Quick Ginger Miso Soup with Tofu and Spinach
A light and nourishing Japanese-inspired soup featuring silky tofu, fresh spinach, and a fragrant ginger-miso broth ready in under 20 minutes. This japanese-inspired soups (vegetarian, gluten free) ready in about 20 minutes pairs water, white miso paste, finely grated fresh ginger for a weeknight-friendly dinner that comes together with one pan and minimal cleanup. Each serving lands at about 140 calories and feeds 3, so it slots cleanly into a weekly meal plan and pairs well with a quick salad or grain on the side. Tap "Plan a meal with the AI" below to drop this recipe into your week and send the ingredients straight to Instacart.
Ingredients
- 4 cups water
- 3 tbsp white miso paste
- 1 tbsp, finely grated fresh ginger
- 1, minced garlic clove
- 7 oz, cubed 1/2 inch firm tofu
- 3 cups, washed fresh spinach leaves
- 2, thinly sliced scallions
- 1 tsp sesame oil
- 1 tbsp soy sauce
Instructions
- Step 1: In a medium pot, bring 4 cups water to a gentle simmer over medium heat.
- Step 2: Whisk in 3 tablespoons white miso paste until fully dissolved.
- Step 3: Add 1 tablespoon finely grated fresh ginger and 1 minced garlic clove; simmer for 3 minutes to infuse flavors.

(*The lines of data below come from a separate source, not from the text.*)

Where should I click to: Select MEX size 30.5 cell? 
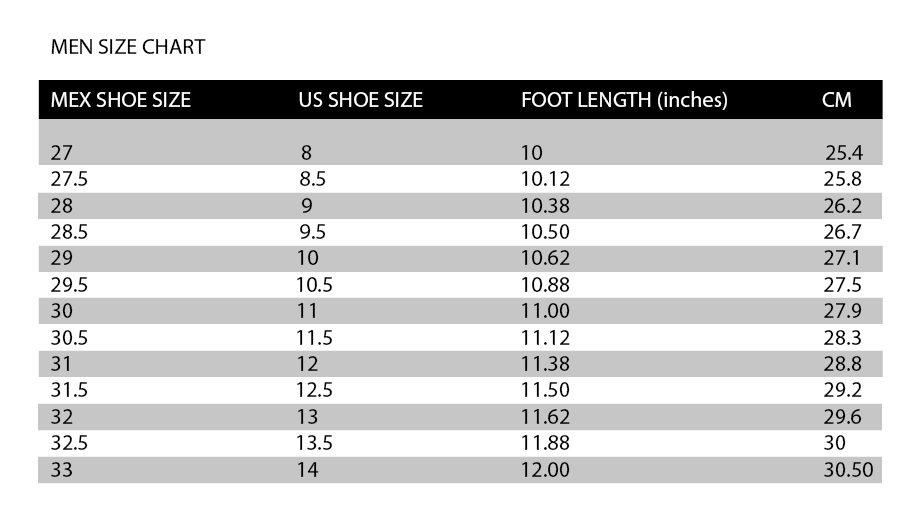pos(69,337)
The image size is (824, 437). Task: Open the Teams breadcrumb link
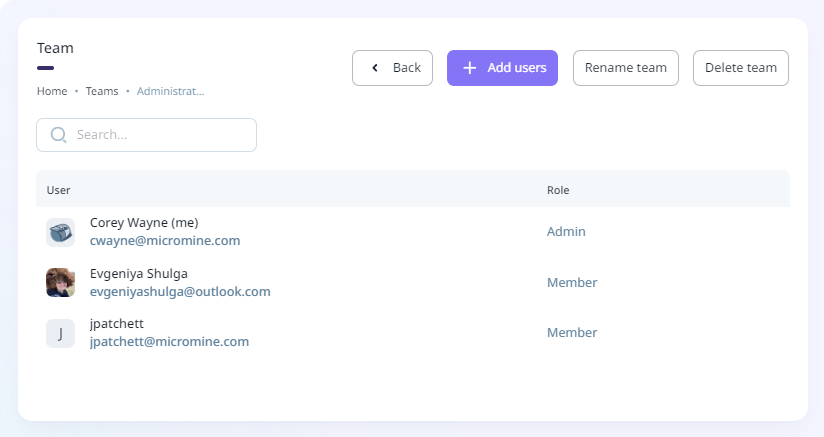[x=102, y=91]
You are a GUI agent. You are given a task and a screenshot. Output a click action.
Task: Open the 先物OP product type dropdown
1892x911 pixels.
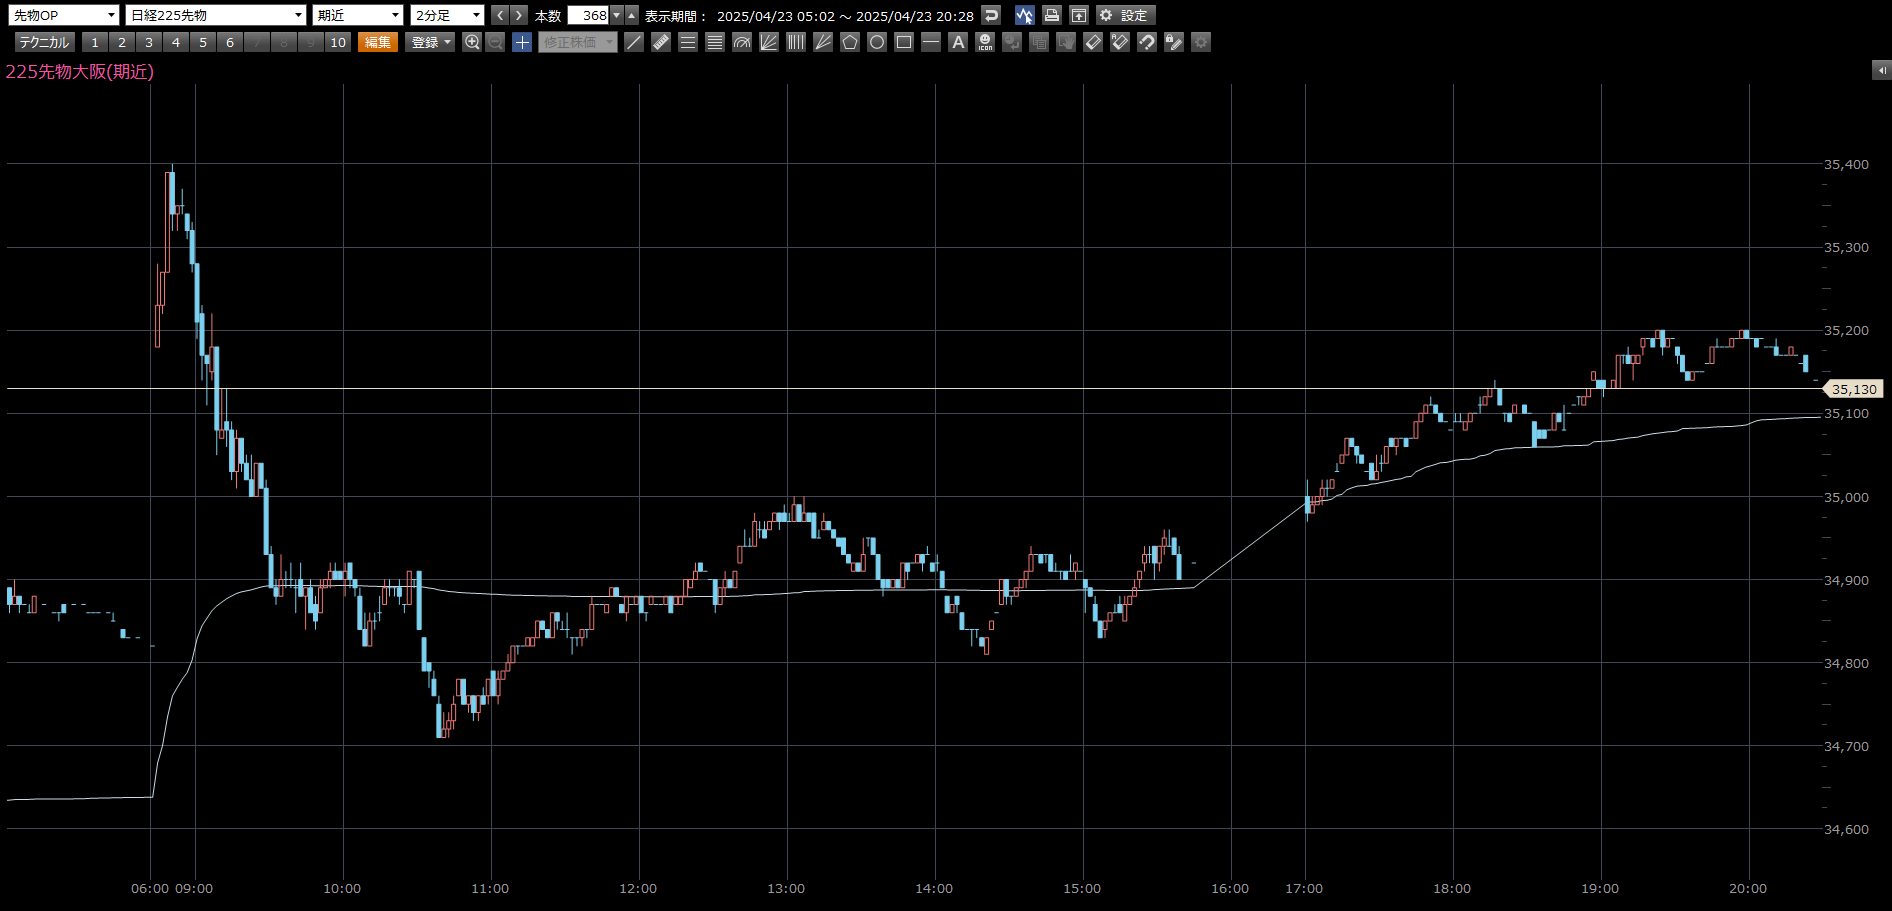(64, 15)
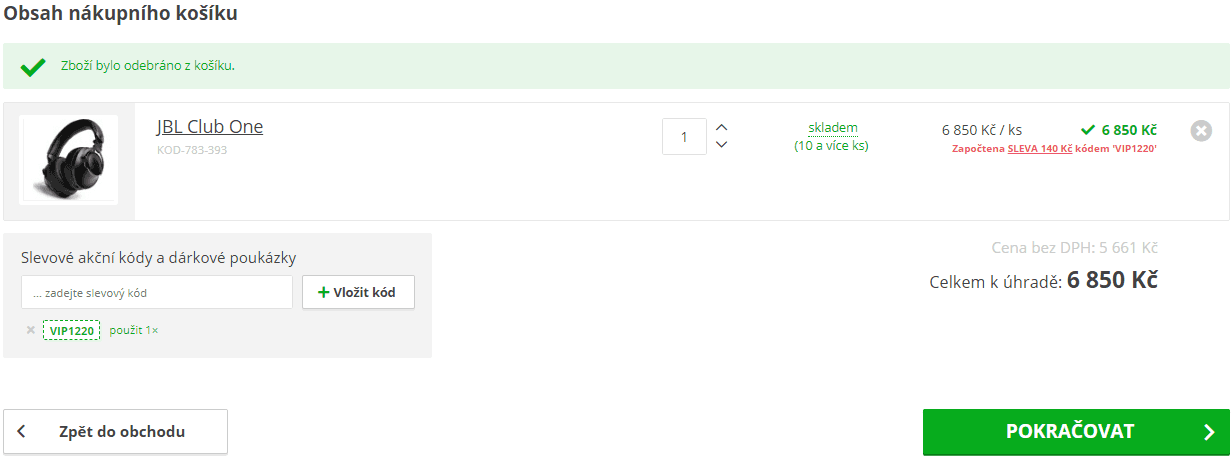
Task: Click the Celkem k úhradě total amount
Action: click(x=1112, y=281)
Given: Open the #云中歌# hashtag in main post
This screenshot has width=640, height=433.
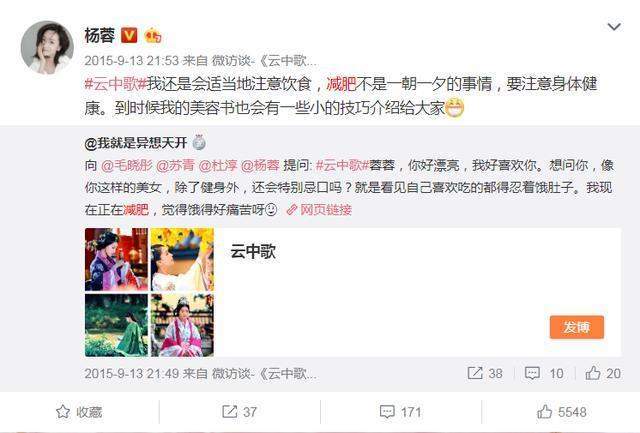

- Step 4: Gently stir in 7 ounces firm tofu cut into 1/2-inch cubes and 3 cups fresh spinach leaves. Cook for 2-3 minutes until spinach wilts and tofu is warmed through.
- Step 5: Stir in 1 tablespoon soy sauce and drizzle 1 teaspoon sesame oil for a subtle nutty aroma.
- Step 6: Remove from heat and ladle soup into bowls, garnishing with 2 thinly sliced scallions.
Frequently asked questions
How long does Quick Ginger Miso Soup with Tofu and Spinach take to make?
Total time is about 20 minutes (5 min prep + 15 min cook). Most home cooks find this fits comfortably into a weeknight; double the batch on Sunday for two dinners.
How do I store leftover Quick Ginger Miso Soup with Tofu and Spinach?
Cool to room temperature within 2 hours, then store in an airtight container in the fridge for up to 4 days. Reheat covered in a 350°F oven for 10-12 minutes, or microwave at 70% power in 60-second bursts to keep water from drying out.
Can I substitute ingredients in Quick Ginger Miso Soup with Tofu and Spinach?
Yes — most ingredients in this recipe have flexible swaps. For oil, use any neutral high-smoke-point oil (avocado, grapeseed, refined coconut). For aromatics, dried herbs at ⅓ the volume of fresh work in a pinch. The full ingredient list is shoppable on Instacart so you can see substitutes in real time.
How do I scale Quick Ginger Miso Soup with Tofu and Spinach for a different number of people?
The recipe is written for 3 servings. Multiply each ingredient by (your serving target / 3). Cook time stays roughly the same up to 2x; for 3-4x batches, switch from a skillet to a sheet pan or stockpot so the food isn't crowded — overcrowding steams instead of browns.
Is Quick Ginger Miso Soup with Tofu and Spinach vegetarian?
Yes — this recipe is tagged vegetarian, gluten free based on its ingredient list. Always cross-check labels for packaged ingredients (sauces, broths, condiments) since formulations vary by brand.
What others are saying
- ★★★★★
Saved my dinner after I forgot to buy broth. So simple and satisfying!
- ★★★★★
Perfect for busy weeknights! My kids even asked for seconds.